(Part of a data file)
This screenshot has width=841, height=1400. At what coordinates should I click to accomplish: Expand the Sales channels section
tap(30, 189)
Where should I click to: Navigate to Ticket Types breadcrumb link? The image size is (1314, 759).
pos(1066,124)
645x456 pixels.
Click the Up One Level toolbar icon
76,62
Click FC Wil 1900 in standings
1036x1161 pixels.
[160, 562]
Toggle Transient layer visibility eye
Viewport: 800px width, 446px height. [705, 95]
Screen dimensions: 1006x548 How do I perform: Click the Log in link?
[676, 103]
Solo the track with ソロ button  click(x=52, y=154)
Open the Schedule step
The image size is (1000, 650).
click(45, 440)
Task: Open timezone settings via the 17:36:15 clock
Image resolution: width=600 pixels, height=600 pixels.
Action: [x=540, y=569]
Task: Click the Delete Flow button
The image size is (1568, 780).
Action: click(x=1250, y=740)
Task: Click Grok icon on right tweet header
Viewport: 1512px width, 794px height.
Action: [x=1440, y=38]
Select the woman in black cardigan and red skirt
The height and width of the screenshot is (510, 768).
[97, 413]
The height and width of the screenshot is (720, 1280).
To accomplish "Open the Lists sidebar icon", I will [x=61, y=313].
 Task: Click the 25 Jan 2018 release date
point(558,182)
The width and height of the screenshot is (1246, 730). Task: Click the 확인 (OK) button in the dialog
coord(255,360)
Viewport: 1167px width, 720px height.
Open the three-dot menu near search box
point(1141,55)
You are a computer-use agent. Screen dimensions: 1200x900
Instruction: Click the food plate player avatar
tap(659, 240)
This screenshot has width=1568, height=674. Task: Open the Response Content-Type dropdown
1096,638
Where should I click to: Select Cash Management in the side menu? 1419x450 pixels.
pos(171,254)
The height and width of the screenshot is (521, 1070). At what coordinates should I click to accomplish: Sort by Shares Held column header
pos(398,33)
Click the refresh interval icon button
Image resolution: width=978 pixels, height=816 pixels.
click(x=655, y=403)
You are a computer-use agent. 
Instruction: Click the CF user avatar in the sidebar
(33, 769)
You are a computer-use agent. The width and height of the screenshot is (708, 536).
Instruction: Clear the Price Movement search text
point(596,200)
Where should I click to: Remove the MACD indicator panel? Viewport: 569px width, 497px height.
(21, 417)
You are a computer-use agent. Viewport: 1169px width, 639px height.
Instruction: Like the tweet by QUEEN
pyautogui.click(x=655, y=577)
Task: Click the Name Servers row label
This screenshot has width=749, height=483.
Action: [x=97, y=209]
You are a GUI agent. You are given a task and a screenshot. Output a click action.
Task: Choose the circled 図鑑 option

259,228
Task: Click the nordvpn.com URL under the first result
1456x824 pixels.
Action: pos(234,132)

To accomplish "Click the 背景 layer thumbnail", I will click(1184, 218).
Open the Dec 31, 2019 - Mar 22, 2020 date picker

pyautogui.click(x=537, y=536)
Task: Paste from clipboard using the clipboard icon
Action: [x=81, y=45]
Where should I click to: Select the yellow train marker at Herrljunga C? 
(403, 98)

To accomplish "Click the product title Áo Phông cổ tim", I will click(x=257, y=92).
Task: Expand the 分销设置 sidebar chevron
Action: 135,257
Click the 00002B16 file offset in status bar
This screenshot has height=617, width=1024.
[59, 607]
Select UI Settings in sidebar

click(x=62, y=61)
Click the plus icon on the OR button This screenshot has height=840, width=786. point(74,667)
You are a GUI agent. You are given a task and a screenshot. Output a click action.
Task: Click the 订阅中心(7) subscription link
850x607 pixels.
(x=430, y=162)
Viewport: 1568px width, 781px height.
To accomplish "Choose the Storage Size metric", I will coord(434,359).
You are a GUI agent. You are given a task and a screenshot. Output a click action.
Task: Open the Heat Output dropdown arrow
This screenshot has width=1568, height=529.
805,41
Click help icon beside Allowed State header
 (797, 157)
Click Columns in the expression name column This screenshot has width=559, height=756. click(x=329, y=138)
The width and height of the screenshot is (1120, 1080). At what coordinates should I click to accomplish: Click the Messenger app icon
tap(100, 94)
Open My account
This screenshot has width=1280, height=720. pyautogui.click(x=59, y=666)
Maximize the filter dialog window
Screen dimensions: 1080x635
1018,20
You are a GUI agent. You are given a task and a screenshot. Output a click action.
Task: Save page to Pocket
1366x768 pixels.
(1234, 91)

**WRITTEN REQUEST:** Copy the lines of the material above without any changes.

**REPLY:**
This screenshot has width=841, height=1400. At what coordinates should I click to accomplish: Expand the Sales channels section
tap(30, 189)
Where should I click to: Navigate to Ticket Types breadcrumb link? The image size is (1314, 759).
pos(1066,124)
645x456 pixels.
Click the Up One Level toolbar icon
76,62
Click FC Wil 1900 in standings
1036x1161 pixels.
[160, 562]
Toggle Transient layer visibility eye
Viewport: 800px width, 446px height. [705, 95]
Screen dimensions: 1006x548 How do I perform: Click the Log in link?
[676, 103]
Solo the track with ソロ button  click(x=52, y=154)
Open the Schedule step
The image size is (1000, 650).
click(45, 440)
Task: Open timezone settings via the 17:36:15 clock
Image resolution: width=600 pixels, height=600 pixels.
Action: [x=540, y=569]
Task: Click the Delete Flow button
The image size is (1568, 780).
Action: click(x=1250, y=740)
Task: Click Grok icon on right tweet header
Viewport: 1512px width, 794px height.
Action: [x=1440, y=38]
Select the woman in black cardigan and red skirt
The height and width of the screenshot is (510, 768).
[97, 413]
The height and width of the screenshot is (720, 1280).
To accomplish "Open the Lists sidebar icon", I will [x=61, y=313].
 Task: Click the 25 Jan 2018 release date
point(558,182)
The width and height of the screenshot is (1246, 730). Task: Click the 확인 (OK) button in the dialog
coord(255,360)
Viewport: 1167px width, 720px height.
Open the three-dot menu near search box
point(1141,55)
You are a computer-use agent. Screen dimensions: 1200x900
Instruction: Click the food plate player avatar
tap(659, 240)
This screenshot has width=1568, height=674. Task: Open the Response Content-Type dropdown
1096,638
Where should I click to: Select Cash Management in the side menu? 1419x450 pixels.
pos(171,254)
The height and width of the screenshot is (521, 1070). At what coordinates should I click to accomplish: Sort by Shares Held column header
pos(398,33)
Click the refresh interval icon button
Image resolution: width=978 pixels, height=816 pixels.
click(x=655, y=403)
You are a computer-use agent. 
Instruction: Click the CF user avatar in the sidebar
(33, 769)
You are a computer-use agent. The width and height of the screenshot is (708, 536).
Instruction: Clear the Price Movement search text
point(596,200)
Where should I click to: Remove the MACD indicator panel? Viewport: 569px width, 497px height.
(21, 417)
You are a computer-use agent. Viewport: 1169px width, 639px height.
Instruction: Like the tweet by QUEEN
pyautogui.click(x=655, y=577)
Task: Click the Name Servers row label
This screenshot has width=749, height=483.
Action: [x=97, y=209]
You are a GUI agent. You are given a task and a screenshot. Output a click action.
Task: Choose the circled 図鑑 option

259,228
Task: Click the nordvpn.com URL under the first result
1456x824 pixels.
Action: pos(234,132)

To accomplish "Click the 背景 layer thumbnail", I will click(1184, 218).
Open the Dec 31, 2019 - Mar 22, 2020 date picker

pyautogui.click(x=537, y=536)
Task: Paste from clipboard using the clipboard icon
Action: [x=81, y=45]
Where should I click to: Select the yellow train marker at Herrljunga C? 
(403, 98)

To accomplish "Click the product title Áo Phông cổ tim", I will click(x=257, y=92).
Task: Expand the 分销设置 sidebar chevron
Action: 135,257
Click the 00002B16 file offset in status bar
This screenshot has height=617, width=1024.
[59, 607]
Select UI Settings in sidebar

click(x=62, y=61)
Click the plus icon on the OR button This screenshot has height=840, width=786. point(74,667)
You are a GUI agent. You are given a task and a screenshot. Output a click action.
Task: Click the 订阅中心(7) subscription link
850x607 pixels.
(x=430, y=162)
Viewport: 1568px width, 781px height.
To accomplish "Choose the Storage Size metric", I will coord(434,359).
You are a GUI agent. You are given a task and a screenshot. Output a click action.
Task: Open the Heat Output dropdown arrow
This screenshot has width=1568, height=529.
805,41
Click help icon beside Allowed State header
 (797, 157)
Click Columns in the expression name column This screenshot has width=559, height=756. click(x=329, y=138)
The width and height of the screenshot is (1120, 1080). At what coordinates should I click to accomplish: Click the Messenger app icon
tap(100, 94)
Open My account
This screenshot has width=1280, height=720. pyautogui.click(x=59, y=666)
Maximize the filter dialog window
Screen dimensions: 1080x635
1018,20
You are a GUI agent. You are given a task and a screenshot. Output a click action.
Task: Save page to Pocket
1366x768 pixels.
(1234, 91)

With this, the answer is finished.